Quantification of pain severity using EEG-based functional connectivity

Abstract Background and objectives The traditional pain measures are qualitative and inaccurate. Therefore, electroencephalography (EEG) signals have been recently used and analyzed to differentiate pain from no-pain state. The challenge is emerged when the accuracy of these classifiers is not enough for differentiating between different pain levels. In this paper, we demonstrate that EEG-based functional connectivity graph is remarkably changed by increasing the pain intensity and therefore, by deriving informative features from this graph at each pain level, we finely differentiate between five levels of pain. Methods In this research, 23 subjects (mean age: 22 years, Std: 1.4) are voluntarily enrolled and their EEG signals are recorded via 29 electrodes, while they execute the cold pressure test. The signals are recorded two times from each case, while subjects press a button to annotate the EEGs into five pain levels. After denoising the EEGs, the brain connectivity graph in the Alpha band are estimated using partial directed coherence method in successive time frames. By observing the differences of connectivity graph features in different levels of pain, a bio-inspired decision tree (multilayer support vector machines) is proposed.
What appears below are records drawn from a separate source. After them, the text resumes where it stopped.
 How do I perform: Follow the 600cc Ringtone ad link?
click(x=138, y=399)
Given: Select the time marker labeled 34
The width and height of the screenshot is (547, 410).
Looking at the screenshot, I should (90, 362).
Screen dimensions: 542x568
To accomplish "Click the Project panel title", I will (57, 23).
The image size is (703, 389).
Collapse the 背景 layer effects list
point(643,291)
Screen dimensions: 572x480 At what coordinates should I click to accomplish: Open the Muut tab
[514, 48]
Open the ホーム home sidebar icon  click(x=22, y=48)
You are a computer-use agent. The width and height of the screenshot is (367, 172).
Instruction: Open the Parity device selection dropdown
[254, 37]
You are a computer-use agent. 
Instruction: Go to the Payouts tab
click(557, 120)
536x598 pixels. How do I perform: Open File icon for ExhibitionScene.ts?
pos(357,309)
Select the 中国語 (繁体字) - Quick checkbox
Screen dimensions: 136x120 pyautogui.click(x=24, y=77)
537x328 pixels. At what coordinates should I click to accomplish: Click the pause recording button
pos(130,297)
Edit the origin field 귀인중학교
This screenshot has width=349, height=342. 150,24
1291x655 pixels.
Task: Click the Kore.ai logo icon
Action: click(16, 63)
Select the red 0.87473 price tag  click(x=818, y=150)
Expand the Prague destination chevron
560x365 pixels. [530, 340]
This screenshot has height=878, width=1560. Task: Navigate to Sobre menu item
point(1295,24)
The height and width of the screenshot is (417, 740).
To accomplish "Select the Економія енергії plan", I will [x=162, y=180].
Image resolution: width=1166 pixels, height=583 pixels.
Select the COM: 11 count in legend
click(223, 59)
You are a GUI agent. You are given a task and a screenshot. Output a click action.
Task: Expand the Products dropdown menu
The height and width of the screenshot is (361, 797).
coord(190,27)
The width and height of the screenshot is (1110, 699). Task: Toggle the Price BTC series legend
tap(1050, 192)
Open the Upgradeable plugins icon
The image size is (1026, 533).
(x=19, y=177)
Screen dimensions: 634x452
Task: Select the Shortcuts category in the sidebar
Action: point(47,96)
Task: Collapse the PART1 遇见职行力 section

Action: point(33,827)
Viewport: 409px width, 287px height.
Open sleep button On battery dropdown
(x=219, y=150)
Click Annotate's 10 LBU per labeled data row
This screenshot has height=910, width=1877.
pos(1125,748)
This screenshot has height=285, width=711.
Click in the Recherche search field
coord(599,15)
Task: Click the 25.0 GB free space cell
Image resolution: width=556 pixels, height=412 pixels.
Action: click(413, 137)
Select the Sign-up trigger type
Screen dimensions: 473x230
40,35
Discriminant features are selected using sequential forward feature selection manner and the selected features are applied to the proposed decision tree. Results Classification result for differentiating between the pain and no-pain states provides 92% accuracy (94% sensitivity and 91% specificity), while for the five classes of pain, the proposed scheme generates 86% accuracy (90% sensitivity and 82% specificity), which is slightly decreased compared to the two-class condition. Moreover, the results are evaluated in terms of robustness against noise in different signal to noise ratio levels. Comparison results with previous research imply the significant superiority of the proposed scheme. Conclusion In this paper, we show that the elicited features from the filtered brain graph are able to significantly discriminate five different levels of pain. This is therefore the amount of co-activation between the brain regions (graph links) are significantly varied, as the pain feeling increases. Our observations are consistent with the physiological observations acquired from the images of functional magnetic resonance and magnetoencephalography.